McFarren v. State

Decision Date15 November 1993
Docket NumberNo. A93A2276,A93A2276
Citation210 Ga.App. 889,437 S.E.2d 869
PartiesMcFARREN v. The STATE.
CourtGeorgia Court of Appeals

Robert H. Suttles, Jonesboro, for appellant.

Keith C. Martin, Sol., for appellee.

BLACKBURN, Judge.

On January 4, 1993, the appellant, Benjamin Andrew McFarren, was given a uniform traffic citation for loitering or prowling, in violation of OCGA § 16-11-36. A formal accusation was subsequently issued charging him with the offense on February 2, 1993. Following a trial by jury, he was found guilty and sentenced to 12 months in jail. His motion for new trial was subsequently denied by the trial court on May 7, 1993, and this appeal followed.

At trial, the state's evidence showed that, on the evening of January 4, 1993, between 10:30 p.m. and 11:00 p.m., McFarren was seen by a resident standing in the front yard of a home in a Clayton County subdivision peering into a window of the home. McFarren was standing approximately eight feet from the window. McFarren subsequently crossed the street and entered the yard of another home and looked through a window. Although McFarren had been working with a builder in the subdivision in the construction of new homes in the area, he admitted that at that time of the evening, he had completed his work for the day. The local police were summoned, and McFarren was apprehended on a street in the immediate vicinity as an individual fitting the description given of the prowler.

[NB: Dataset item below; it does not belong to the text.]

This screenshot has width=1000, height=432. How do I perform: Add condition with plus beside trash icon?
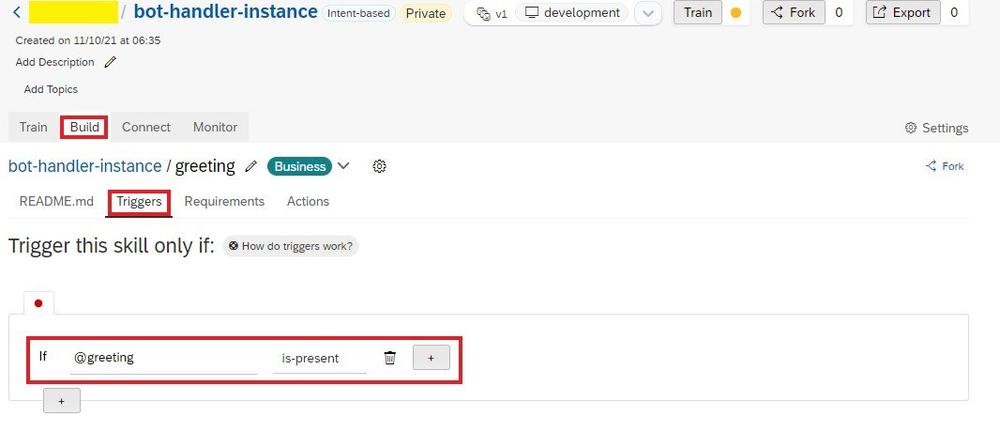click(x=431, y=358)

In an effort to explain his presence, McFarren informed the police that he was in the area for the purpose of obtaining a saw that he had left there earlier. However, the saw was not found in McFarren's possession. McFarren was identified by the resident as the prowler, and given a citation for his conduct. He was not placed under arrest.

Over McFarren's objection, evidence of a similar occurrence was admitted. This evidence showed that on October 12, 1992, three months earlier, McFarren's truck was seen by the resident and his wife in the front of a partially constructed vacant home in the subdivision at approximately 9:00 in the evening. Approximately three-and-one-half hours later, McFarren was seen looking into the residents' window while standing in the residents' front yard. McFarren was later apprehended on that date in the partially constructed home. He indicated that he had been looking for keys to his motorcycle.

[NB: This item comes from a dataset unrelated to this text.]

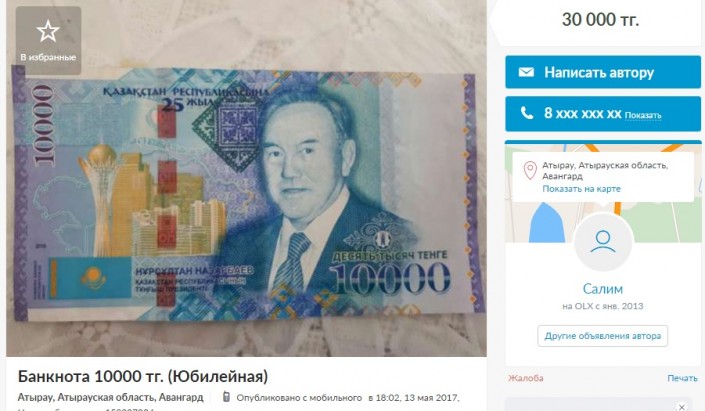Click the 30 000 тг. price label
This screenshot has width=705, height=411.
click(600, 20)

In addition to other witnesses presented by the defense, McFarren testified and denied that he had been standing in any of the yards of the neighborhood. He stated that he only walked down the streets of the neighborhood after he began having mechanical problems with his truck. However, the truck started without difficulty in the presence of the police officers.

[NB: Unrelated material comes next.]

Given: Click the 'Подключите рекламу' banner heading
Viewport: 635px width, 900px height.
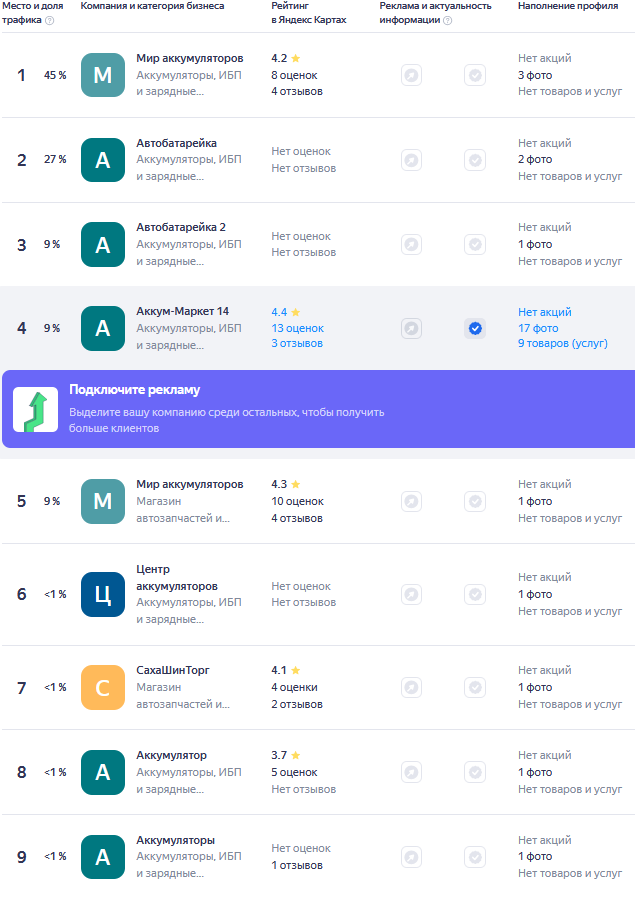Looking at the screenshot, I should [135, 390].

1. In his first enumeration of error, McFarren maintains that the evidence was insufficient to support the verdict. Specifically, he maintains that the evidence was circumstantial in nature and did not exclude every reasonable hypothesis except that of his guilt. We disagree.

OCGA § 16-11-36(a) provides that "[a] person commits the offense of loitering or prowling when he is in a place at a time or in a manner not usual for law-abiding individuals under circumstances that warrant a justifiable and reasonable alarm or immediate concern for the safety of persons or property in the vicinity." Contrary to McFarren's contentions, the state presented direct testimony that McFarren was seen peering into the windows of neighborhood homes at 11:00 p.m. McFarren offered an explanation of his presence at such an unusual hour, which the jury was authorized to reject.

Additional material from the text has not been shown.